**Information supplied:**
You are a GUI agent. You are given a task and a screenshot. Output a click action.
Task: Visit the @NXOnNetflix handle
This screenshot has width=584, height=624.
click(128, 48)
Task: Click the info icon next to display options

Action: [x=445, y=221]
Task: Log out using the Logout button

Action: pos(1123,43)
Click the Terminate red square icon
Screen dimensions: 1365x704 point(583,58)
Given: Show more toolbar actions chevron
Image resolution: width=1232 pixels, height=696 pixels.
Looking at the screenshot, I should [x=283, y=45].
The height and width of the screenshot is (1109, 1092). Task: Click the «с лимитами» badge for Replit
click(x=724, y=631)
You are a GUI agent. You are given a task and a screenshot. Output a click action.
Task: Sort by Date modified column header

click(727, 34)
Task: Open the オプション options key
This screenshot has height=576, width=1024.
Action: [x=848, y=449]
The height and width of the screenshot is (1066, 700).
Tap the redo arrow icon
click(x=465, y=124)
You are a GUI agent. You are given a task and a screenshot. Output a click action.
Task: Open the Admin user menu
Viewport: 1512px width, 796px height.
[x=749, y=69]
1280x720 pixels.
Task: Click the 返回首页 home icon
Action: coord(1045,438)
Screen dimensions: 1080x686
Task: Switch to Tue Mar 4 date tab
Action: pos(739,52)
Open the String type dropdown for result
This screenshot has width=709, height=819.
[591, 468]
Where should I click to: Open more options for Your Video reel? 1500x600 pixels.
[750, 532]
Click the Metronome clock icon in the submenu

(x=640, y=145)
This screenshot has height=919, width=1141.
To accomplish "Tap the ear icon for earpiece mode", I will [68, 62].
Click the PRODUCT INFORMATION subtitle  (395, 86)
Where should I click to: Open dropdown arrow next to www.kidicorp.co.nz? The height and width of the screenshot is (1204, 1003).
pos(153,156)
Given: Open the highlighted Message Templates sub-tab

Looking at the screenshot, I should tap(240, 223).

**What to do:** Please write out, exactly as they appear, the line that contains "Image resolution: width=1232" and every line after it up to the end of the entries above, and no others.

**Answer for this exercise:**
Image resolution: width=1232 pixels, height=696 pixels.
Looking at the screenshot, I should [x=283, y=45].
The height and width of the screenshot is (1109, 1092). Task: Click the «с лимитами» badge for Replit
click(x=724, y=631)
You are a GUI agent. You are given a task and a screenshot. Output a click action.
Task: Sort by Date modified column header

click(727, 34)
Task: Open the オプション options key
This screenshot has height=576, width=1024.
Action: [x=848, y=449]
The height and width of the screenshot is (1066, 700).
Tap the redo arrow icon
click(x=465, y=124)
You are a GUI agent. You are given a task and a screenshot. Output a click action.
Task: Open the Admin user menu
Viewport: 1512px width, 796px height.
[x=749, y=69]
1280x720 pixels.
Task: Click the 返回首页 home icon
Action: coord(1045,438)
Screen dimensions: 1080x686
Task: Switch to Tue Mar 4 date tab
Action: pos(739,52)
Open the String type dropdown for result
This screenshot has width=709, height=819.
[591, 468]
Where should I click to: Open more options for Your Video reel? 1500x600 pixels.
[750, 532]
Click the Metronome clock icon in the submenu

(x=640, y=145)
This screenshot has height=919, width=1141.
To accomplish "Tap the ear icon for earpiece mode", I will [68, 62].
Click the PRODUCT INFORMATION subtitle  (395, 86)
Where should I click to: Open dropdown arrow next to www.kidicorp.co.nz? The height and width of the screenshot is (1204, 1003).
pos(153,156)
Given: Open the highlighted Message Templates sub-tab

Looking at the screenshot, I should tap(240, 223).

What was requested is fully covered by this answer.